Studio album by Nick Vernier Band
- Released: 2010
- Recorded: 2009–10
- Genres: Alternative, Psychedelic rock
- Language: English
- Label: Brinker Media
- Producer: Eric Van Den Brink

= Nick Vernier Band Sessions =

Nick Vernier Band's Sessions is a studio album by Nick Vernier Band. Guest artists include Probyn Gregory, Gerry Beckley (with Jeffrey Foskett), Matt Malley, Paul Jones, Iain Matthews, Emitt Rhodes, Pizza Delivery Boys, Janaki, The Monkees, among others. The studio group was initiated by musician and record producer Eric Van Den Brink. The album, officially released on iTunes in April 2010, consists of songs by featured collaborators, as well as original material.
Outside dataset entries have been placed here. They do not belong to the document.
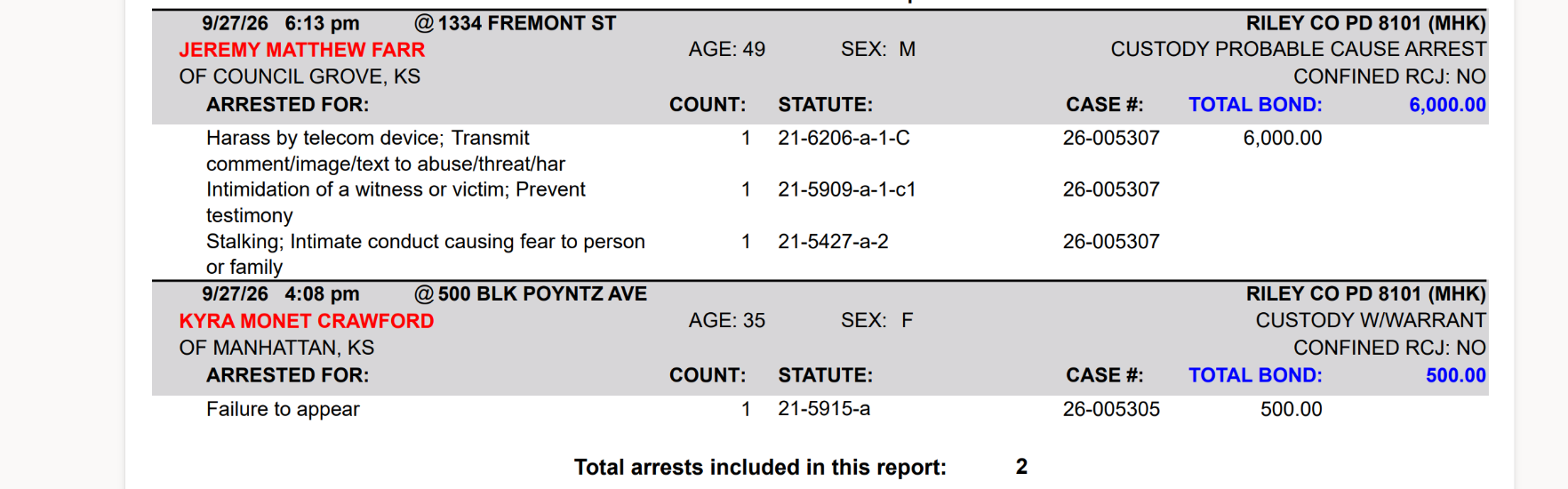Image resolution: width=1568 pixels, height=489 pixels.
Task: Click statute 21-5915-a
Action: [824, 409]
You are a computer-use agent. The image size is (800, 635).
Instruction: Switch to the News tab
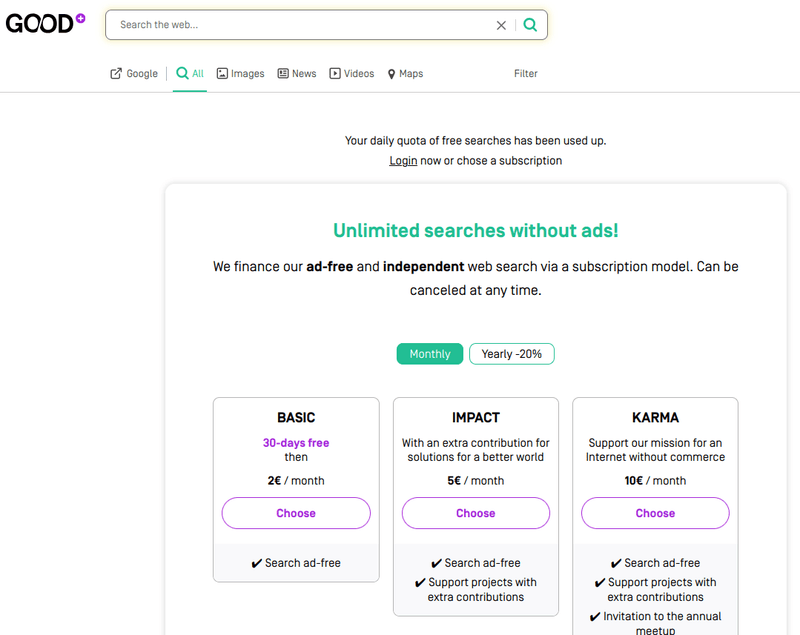(296, 73)
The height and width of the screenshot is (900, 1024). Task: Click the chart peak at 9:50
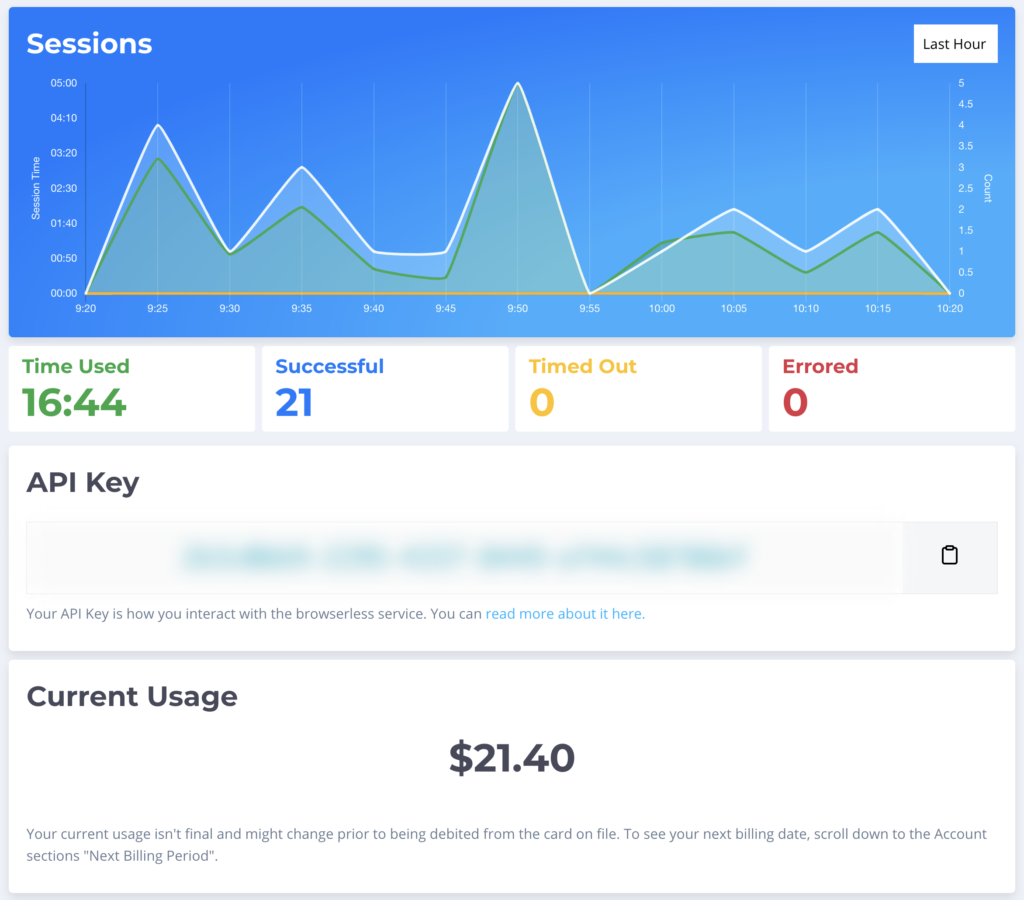517,85
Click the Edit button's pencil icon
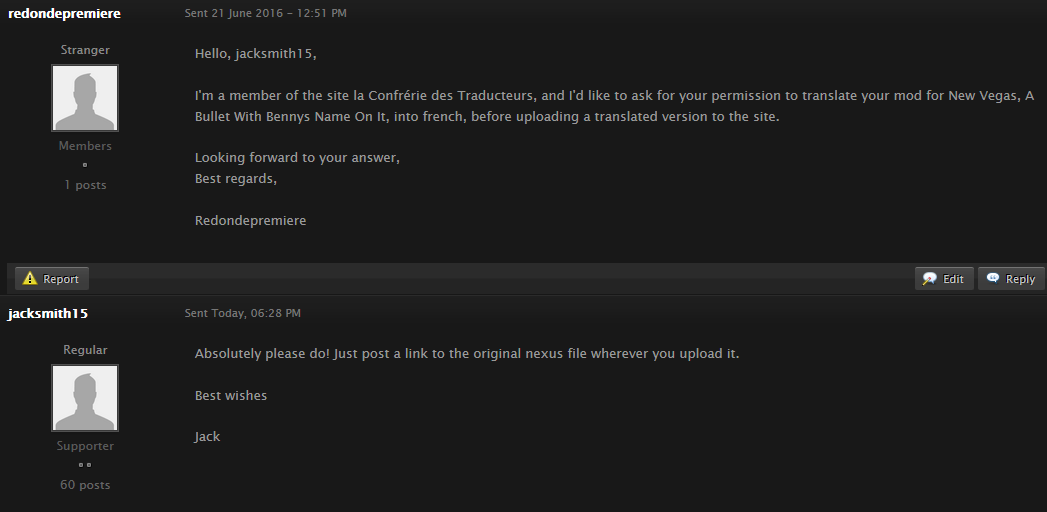The height and width of the screenshot is (512, 1047). [x=930, y=279]
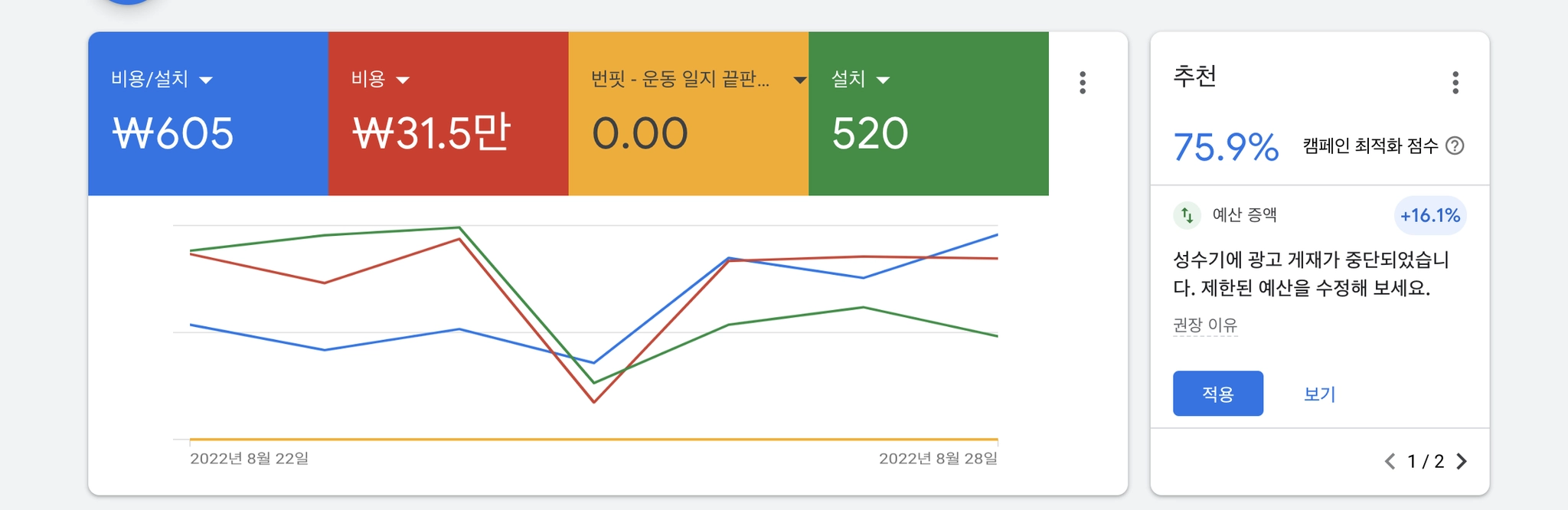Open the chart card three-dot menu

coord(1083,83)
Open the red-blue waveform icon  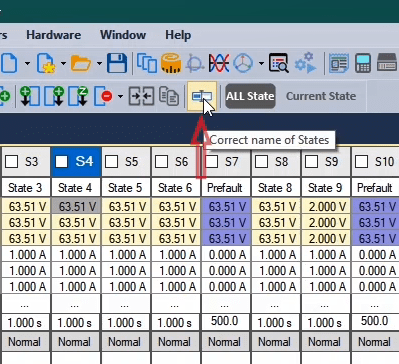point(219,63)
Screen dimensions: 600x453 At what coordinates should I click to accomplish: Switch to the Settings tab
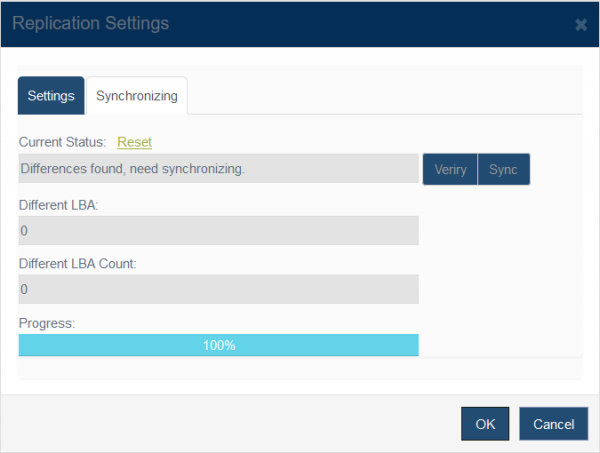51,96
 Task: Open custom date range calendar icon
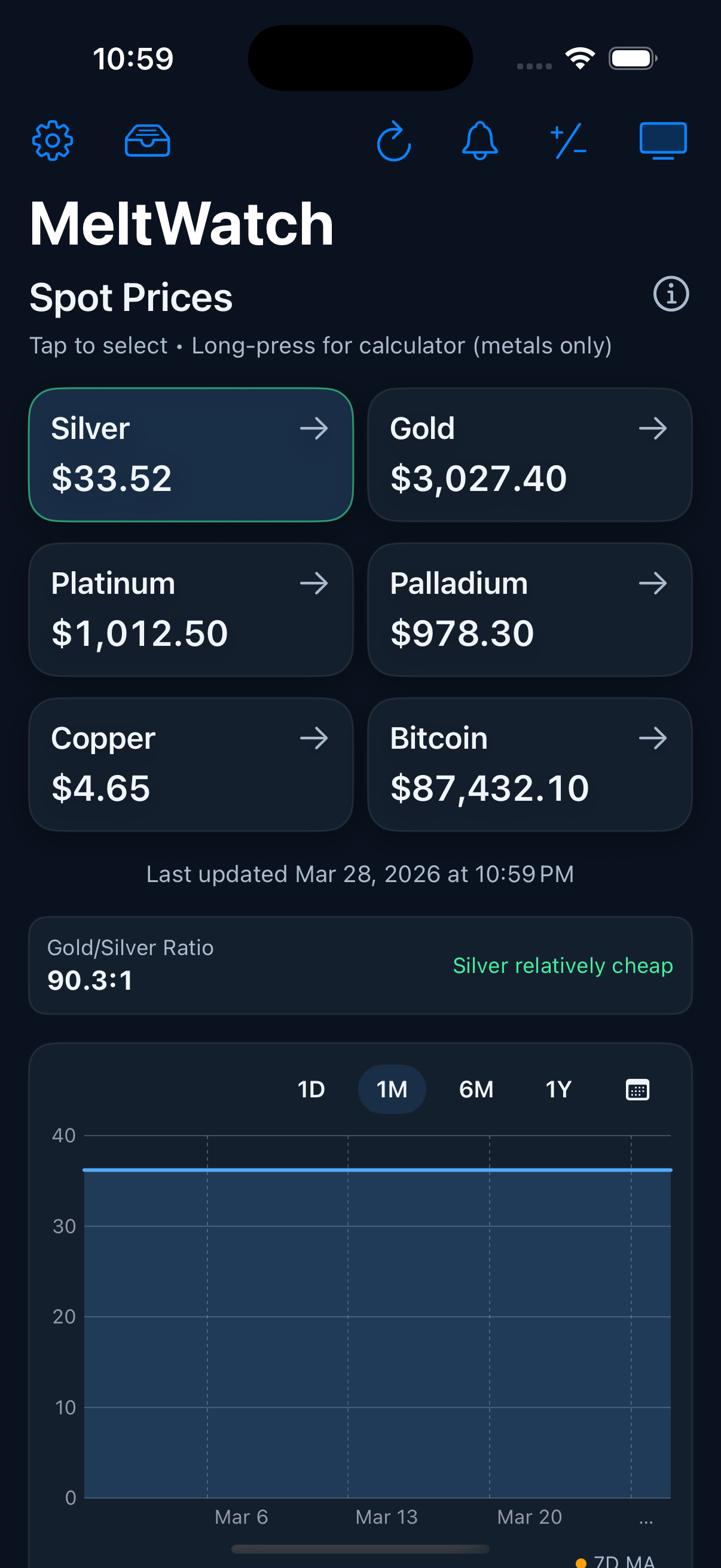click(x=637, y=1090)
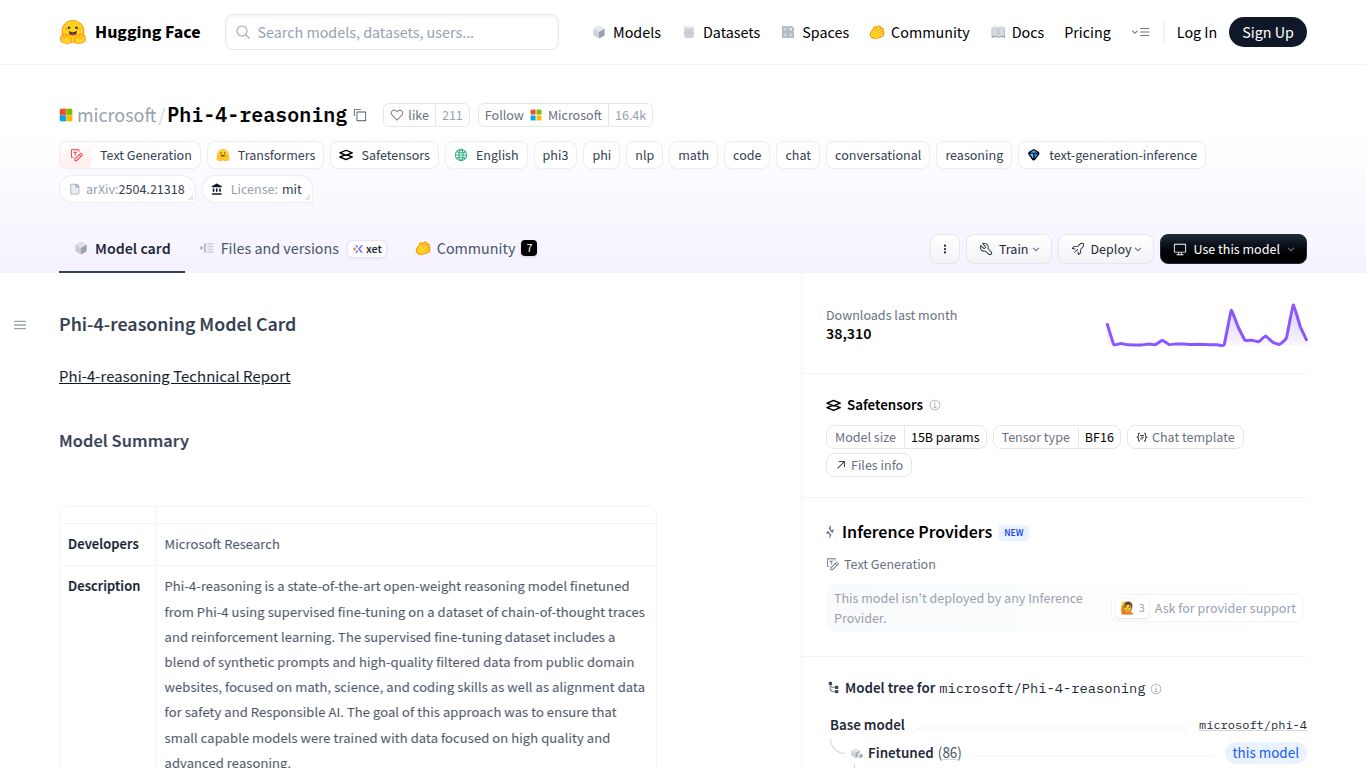Expand the Deploy dropdown
Image resolution: width=1366 pixels, height=768 pixels.
(x=1105, y=249)
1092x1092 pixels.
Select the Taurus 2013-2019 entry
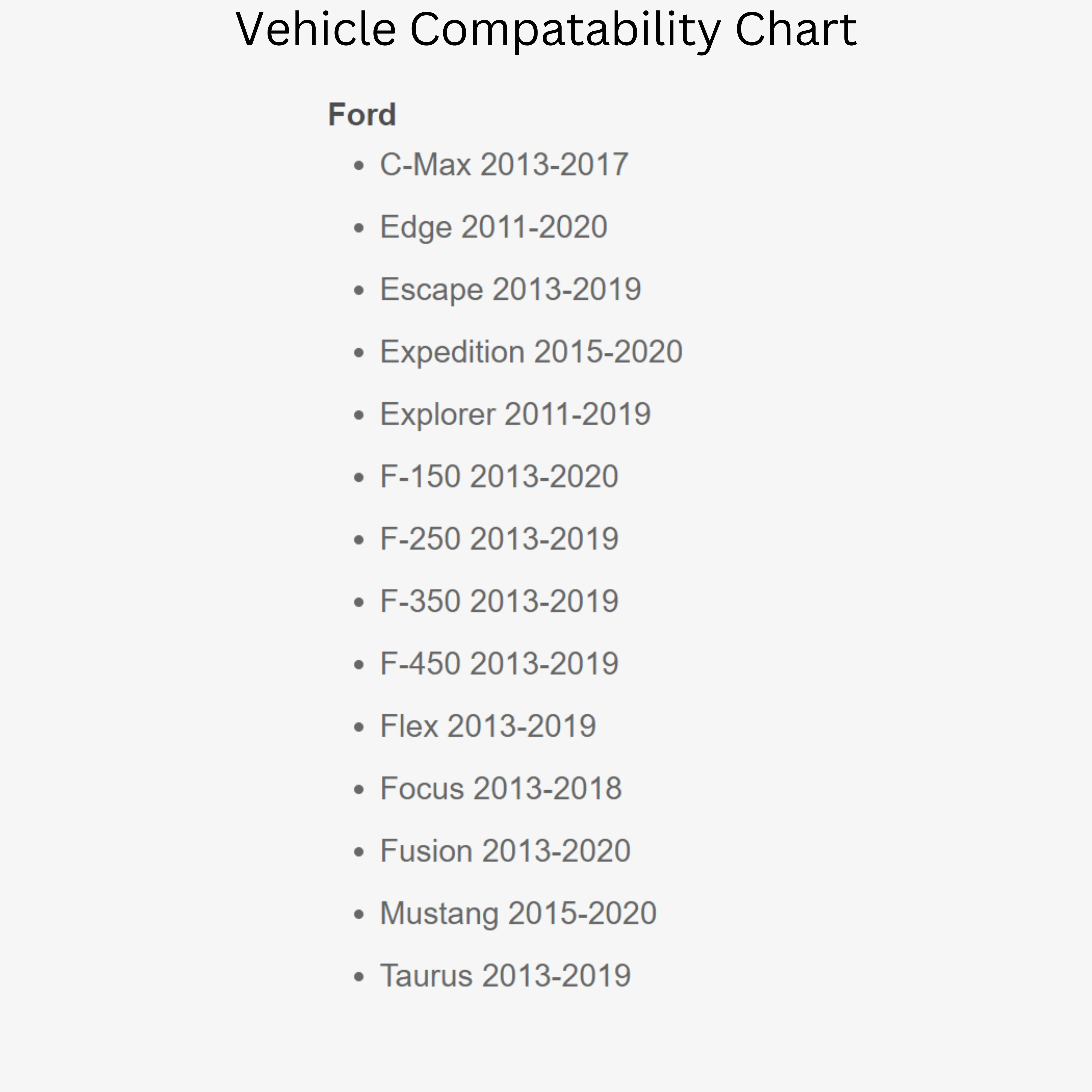[505, 975]
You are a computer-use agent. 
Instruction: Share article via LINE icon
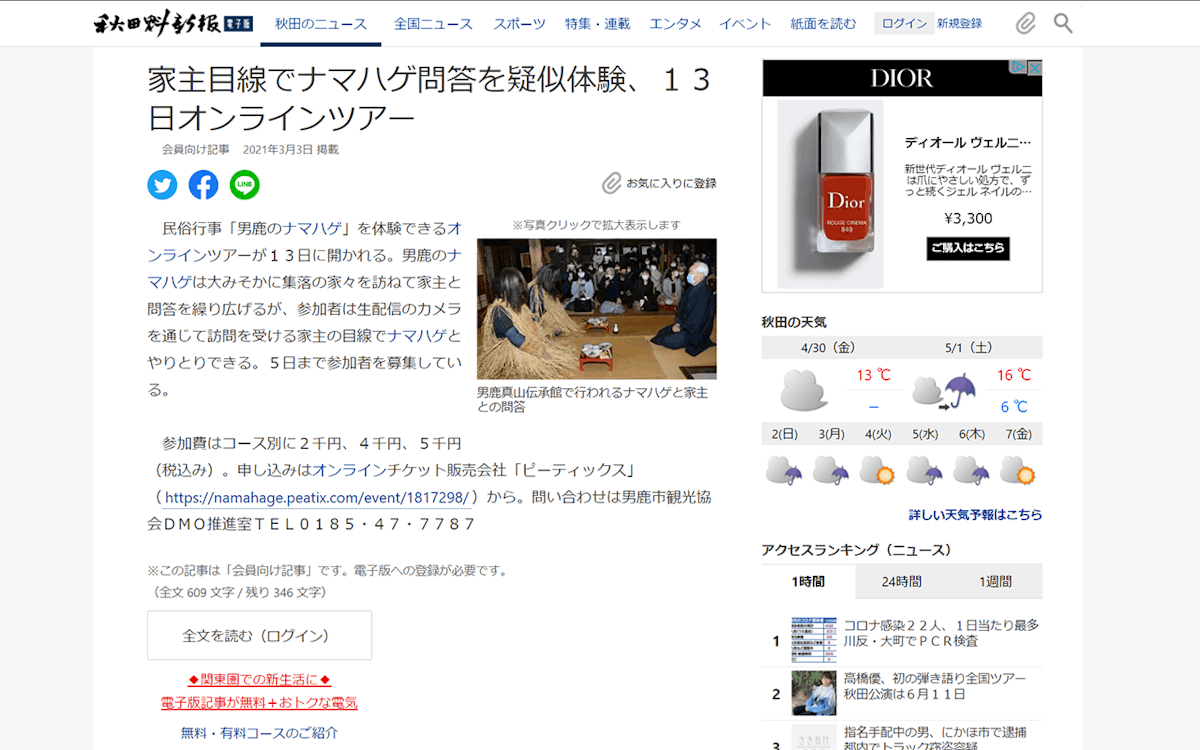click(244, 185)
The name "Nick Vernier Band" is an anagram of "Eric Van Den Brink".

==Track listing==
1. "I'm Your Kingpin" (Paul Jones, Manfred Mann) – Line-up: Eric Van Den Brink: instruments, vocals / Paul Jones: harmonica / Sal Giorgianni: tenor sax
2. "I Send Up My Prayer" (Probyn Gregory) – Line-up: Probyn Gregory: harmonica, lead vocal / Eric Van Den Brink: instruments, background vocals
3. "Time Will Show The Wiser" (Emitt Rhodes) – Line-up: Eric Van Den Brink: instruments, vocals / Iain Matthews: lead vocals / Emitt Rhodes: vocals / Matt Malley: mohan veena / Iason Chronis: violin
4. "Mister Bob" (Eric Van Den Brink, Micky Dolenz, Dave Jones, Peter Tork, Michael Nesmith) – "Mister Bob" features the voices of The Monkees. It's a new song produced under license from Rhino Entertainment, containing vocal samples from the band's recording "Zilch". Line-up: Micky Dolenz: vocal / Davy Jones: vocal / Peter Tork: vocal / Michael Nesmith: vocal / Eric Van Den Brink: instruments, background vocals
5. "You’re Wrong" (Paul Jones) – Line-up: Paul Jones: harmonica, vocal / Eric Van Den Brink: instruments
6. "La Tête Bat" (Eric Van Den Brink, Cucchilou) – Line-up: Eric Van Den Brink: instruments, vocals / Abe Laboriel Jr.: drums (courtesy of Spectrasonics) / Chanteuse Girl: vocal / Atsuko Kurokawa: vocal
7. "Now Sue" (Gerry Beckley) – Line-up: Gerry Beckley: lead vocals, background vocals / Jeffrey Foskett: background vocals / Eric Van Den Brink: instruments, additional background vocals
8. "On 42nd Street" (Eric Van Den Brink, E.H. Roelfzema) – Line-up: Eric Van Den Brink: instruments, lead vocal / E.H. Roelfzema: harmonica, spoken vocal / Frank Verhey: piano / Carl Fischer: trumpet
9. "You’re Wrong Again" (Paul Jones) – The alternate version of “You’re Wrong” sees more of a bluesy, sultry kind of approach to the song. Line-up: Paul Jones: harmonica, vocal / Eric Van Den Brink: instruments
10. "Agaraga" (E. Van Den Brink; adapted from a Traditional bhajan by Mansur Mastana) – Line-up: Janaki: vocals / Eric Van Den Brink: instruments / Iason Chronis: violin / Matt Malley: mohan veena
11. "Bob's Day Off" (Eric Van Den Brink) – An instrumental bonus track. Line-up: Eric Van Den Brink: instruments

All selections: arranged by Eric Van Den Brink, except track 2: arranged by Probyn Gregory and Eric Van Den Brink. Recording engineers include Matt Malley, Julia Wolff, Hank Linderman, Bill Gautier, Coen Berrier, Hank Cicalo, Chip Douglas, and Dan Duskin.